The contract of town-twinning with the city of Marbach am Neckar in Baden-Württemberg, Germany was established in 1990 and was among the first Sino-German town-twinnings, or sister city relationships. One lady citizen of Marbach am Neckar has been awarded honorary citizenship of Tongling City in 2005, recognizing her relentless effort to keep up the town-twinning. Marbach is the birthplace of the famous German poet Friedrich Schiller (1759–1805), as a symbol of friendship a statue was erected in local Tianjinhu-Lake-Park.

Tongling has been twinned with the Borough of Halton in England since 1997. A Chinese friendship garden was created in the grounds of Runcorn Town Hall in 2006, including a bronze statue gifted by the twin city of Tongling.

== Culture ==
Tongling has built 5 public libraries, 5 cultural centers, 2 museums, 1 art gallery and 1 theater.
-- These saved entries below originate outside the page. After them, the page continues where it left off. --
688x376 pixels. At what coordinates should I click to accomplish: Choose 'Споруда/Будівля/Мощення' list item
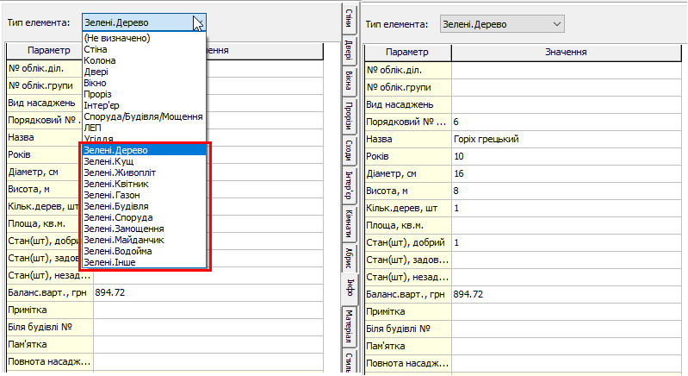tap(143, 116)

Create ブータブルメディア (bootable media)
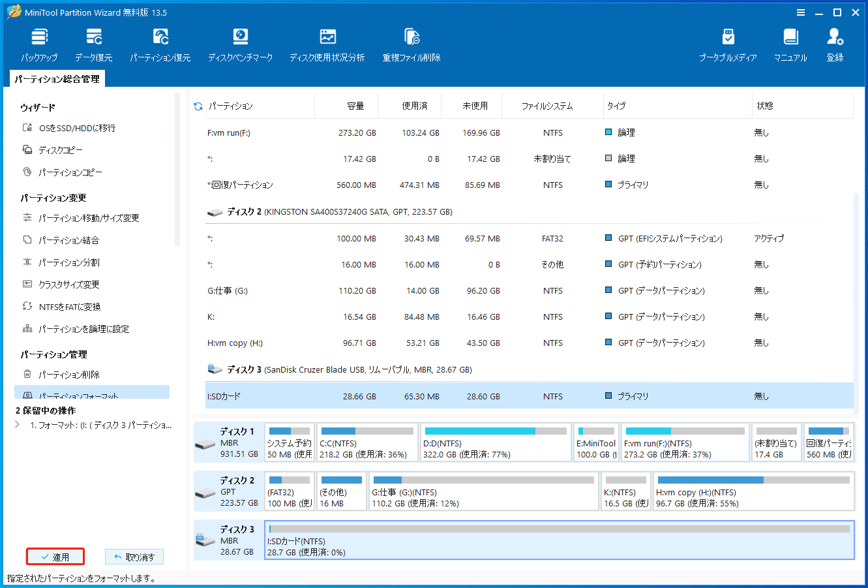[728, 44]
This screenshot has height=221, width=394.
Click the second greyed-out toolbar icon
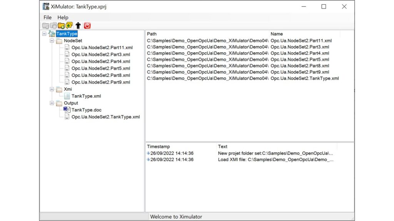[x=53, y=26]
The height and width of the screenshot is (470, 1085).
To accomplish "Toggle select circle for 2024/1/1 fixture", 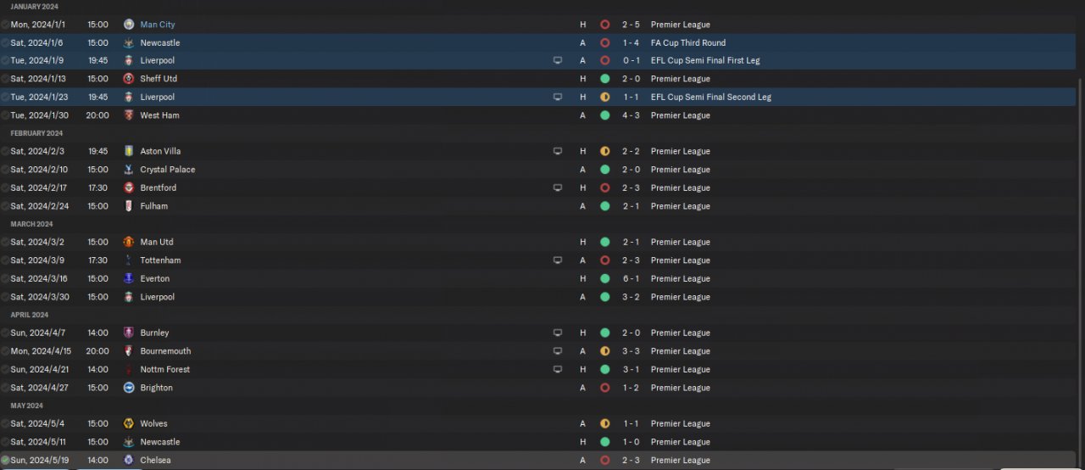I will (5, 25).
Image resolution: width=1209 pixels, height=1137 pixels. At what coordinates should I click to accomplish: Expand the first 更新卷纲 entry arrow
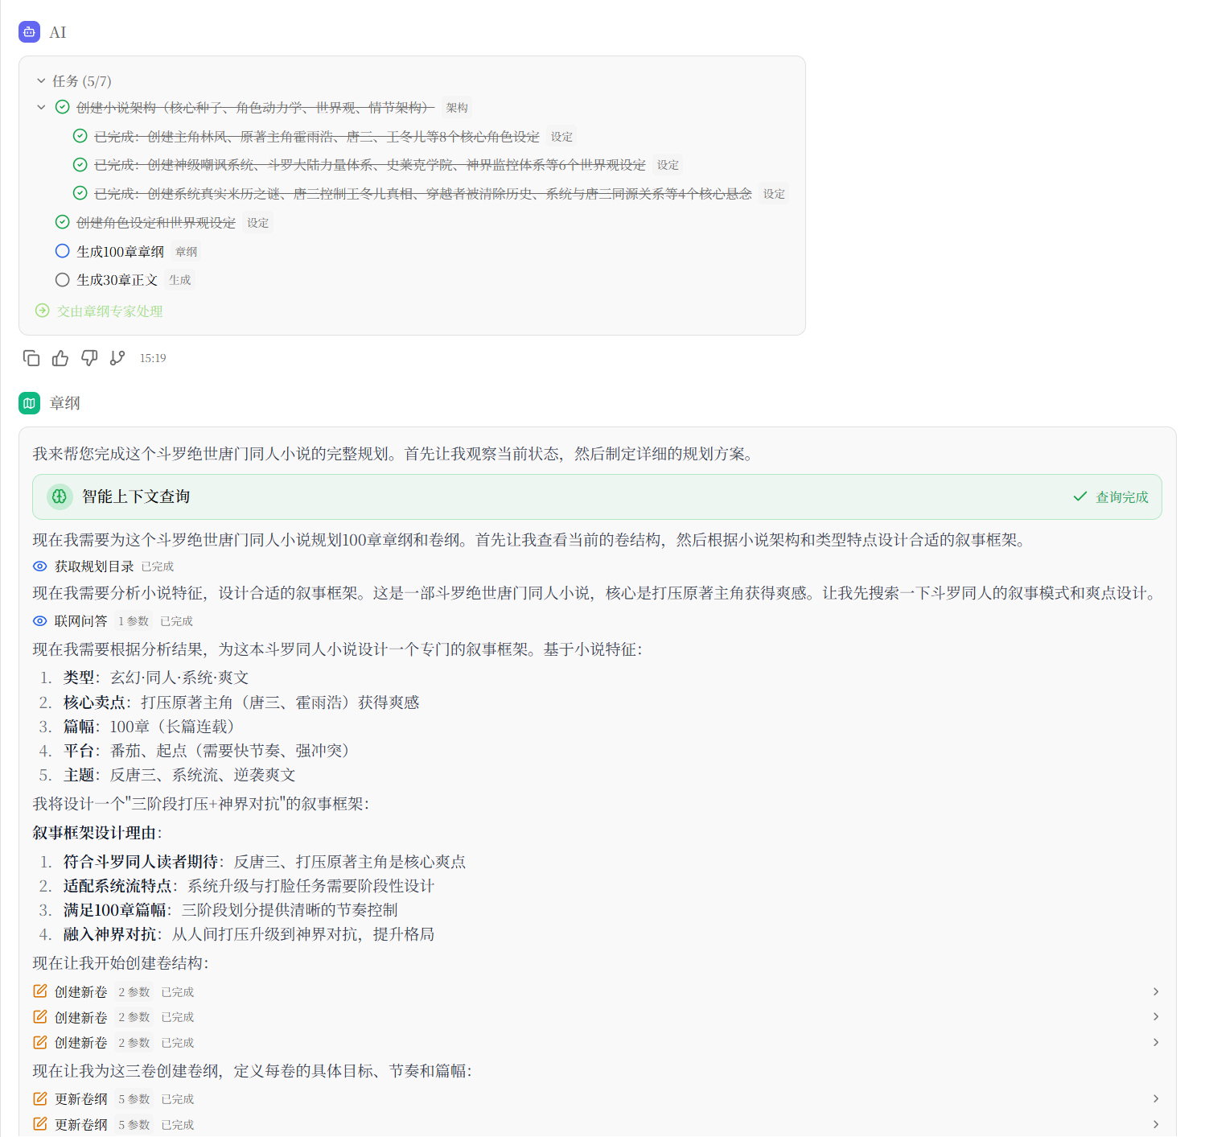coord(1155,1098)
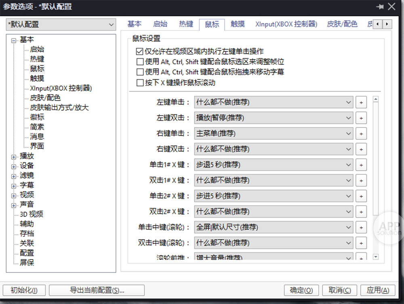
Task: Switch to the 热键 tab
Action: pyautogui.click(x=186, y=24)
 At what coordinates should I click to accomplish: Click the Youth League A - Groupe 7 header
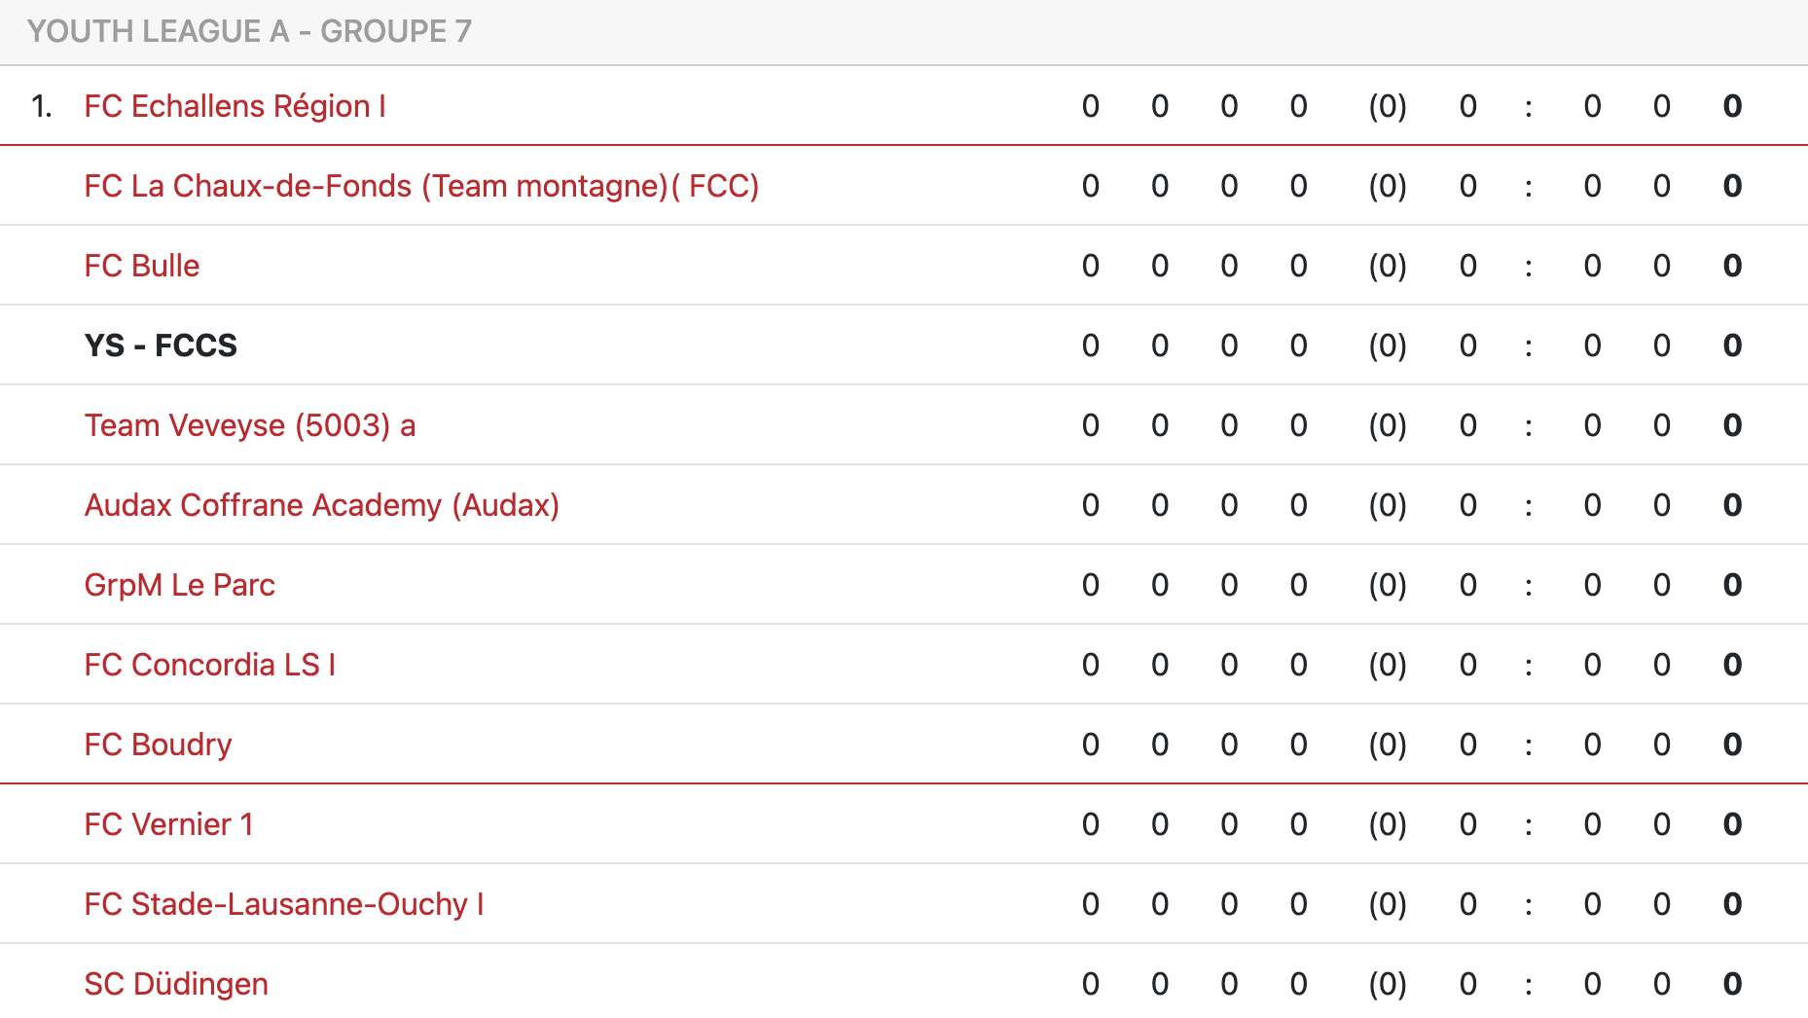[x=249, y=31]
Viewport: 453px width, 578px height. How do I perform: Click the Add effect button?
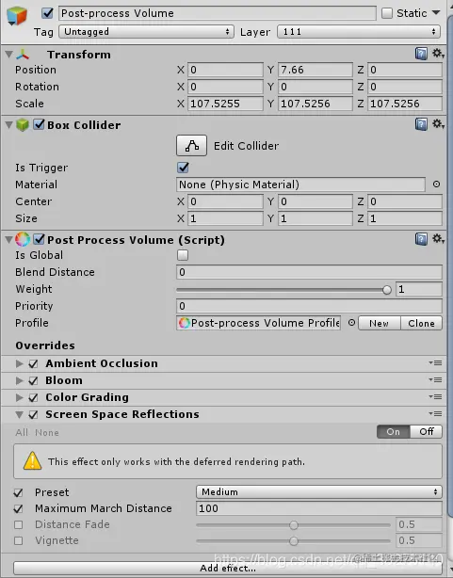[228, 568]
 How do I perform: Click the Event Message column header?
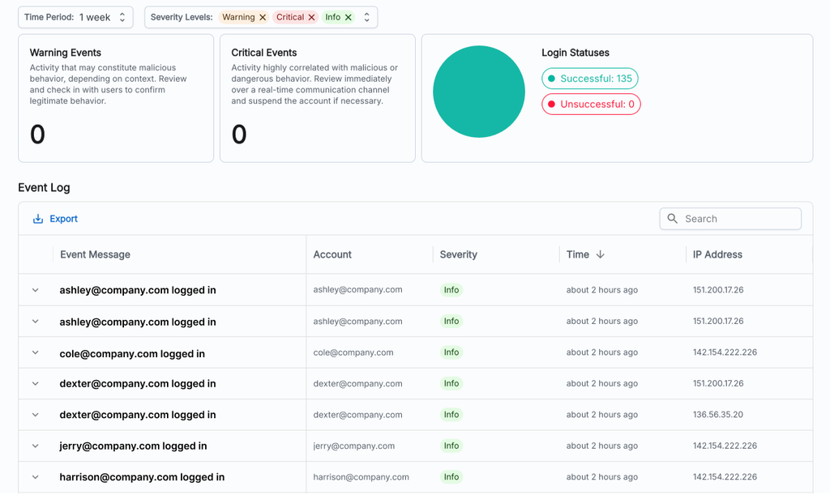(95, 254)
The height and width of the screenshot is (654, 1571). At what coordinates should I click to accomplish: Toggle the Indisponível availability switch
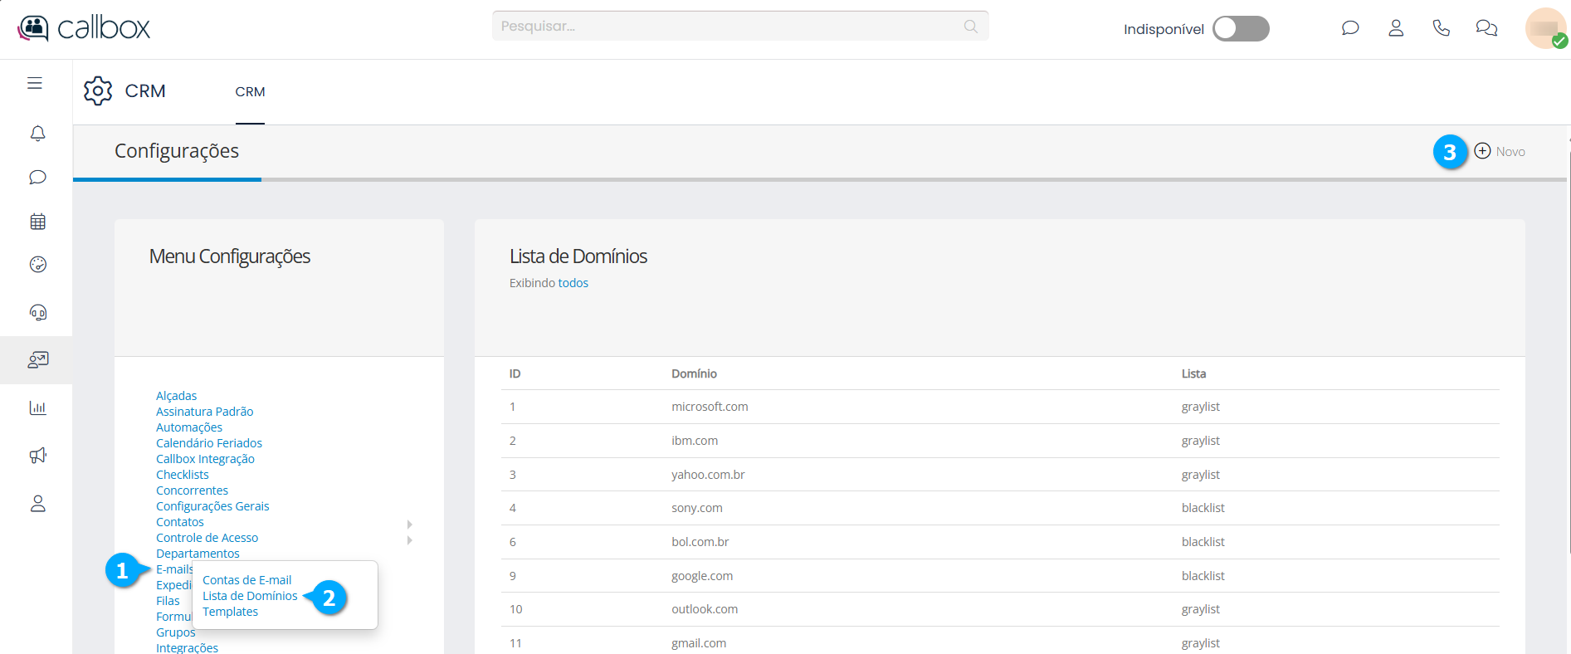click(x=1241, y=28)
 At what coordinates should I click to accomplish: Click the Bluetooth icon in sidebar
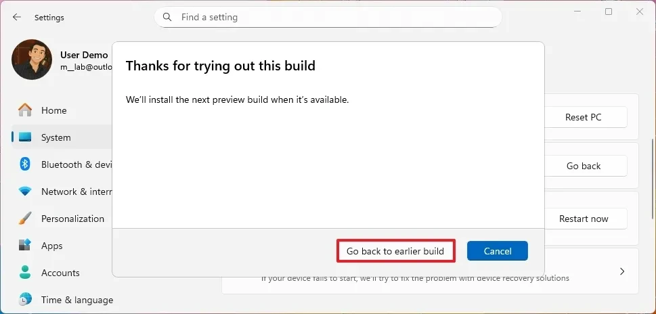coord(25,164)
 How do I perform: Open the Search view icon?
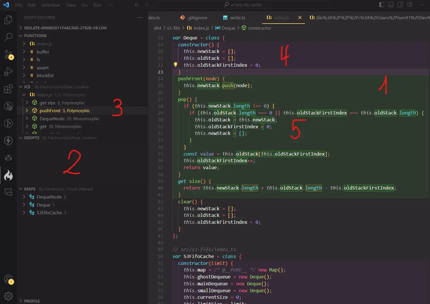click(8, 37)
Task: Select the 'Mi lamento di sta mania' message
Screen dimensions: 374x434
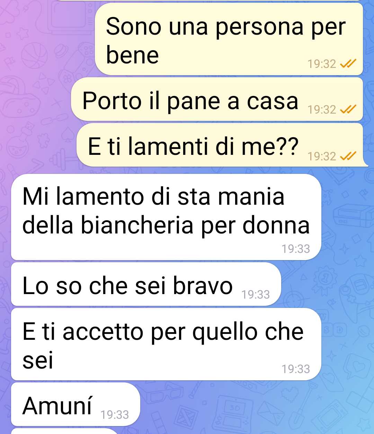Action: 166,217
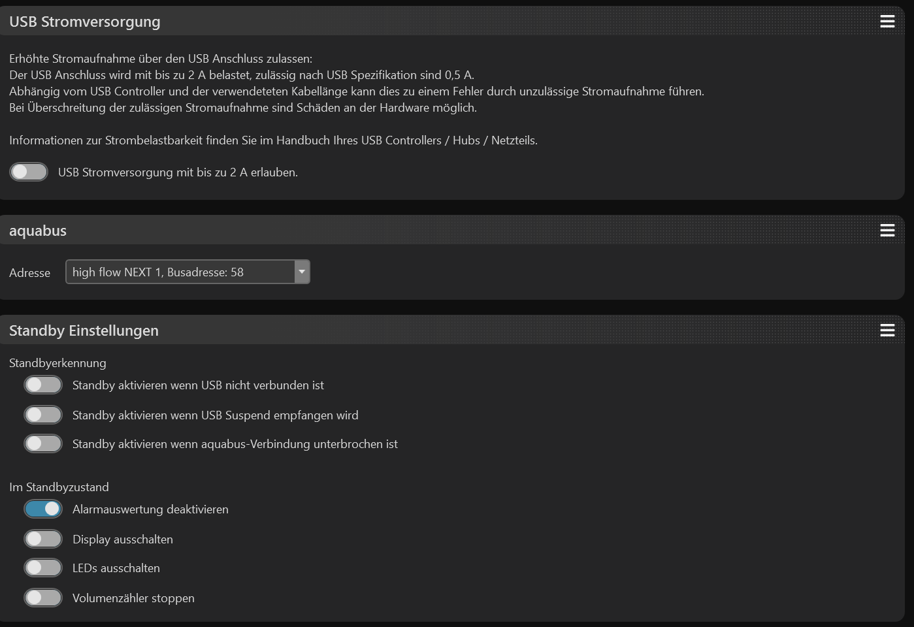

The Tongling Museum is a special museum with copper culture as its main theme. It fully displays the status that Tongling should have in the history of China's bronze civilization, and displays the development of copper culture and the prospects of the copper industry.

=== Local Products ===
Tongling is famous for a local specialty called white ginger, which has been grown in the area for over 2,000 years. The history of this plant goes back as far as the Spring and Autumn period. It is a major part of the cultural identity of Tongling.

The success of Tongling white ginger comes from three traditional farming techniques that are still used today. These include keeping the ginger seeds in special "ginger pavilions" (storage chambers) to help them sprout, planting on high ridges, and using bamboo or thatch to build shelters that provide shade during growth. Local farmers have turned this knowledge into a 24-character rhyming guide: "Deeply dig ridges, cut buds for sowing, erect shade-covering bamboo shelters, harvest by hand-pulling, store seeds in ginger pavilions, and stimulate germination with furnace heat". The step of "digging trenches and raising ridges" is usually done around the Qingming Festival to help the soil drain well.

Recently, in November 2023, the Food and Agriculture Organization recognized this system as a Globally Important Agricultural Heritage System. This shows the global importance of Tongling's farming traditions. Today, this white ginger industry helps local farmers earn more money while keeping ancient Chinese agricultural skills alive for the future.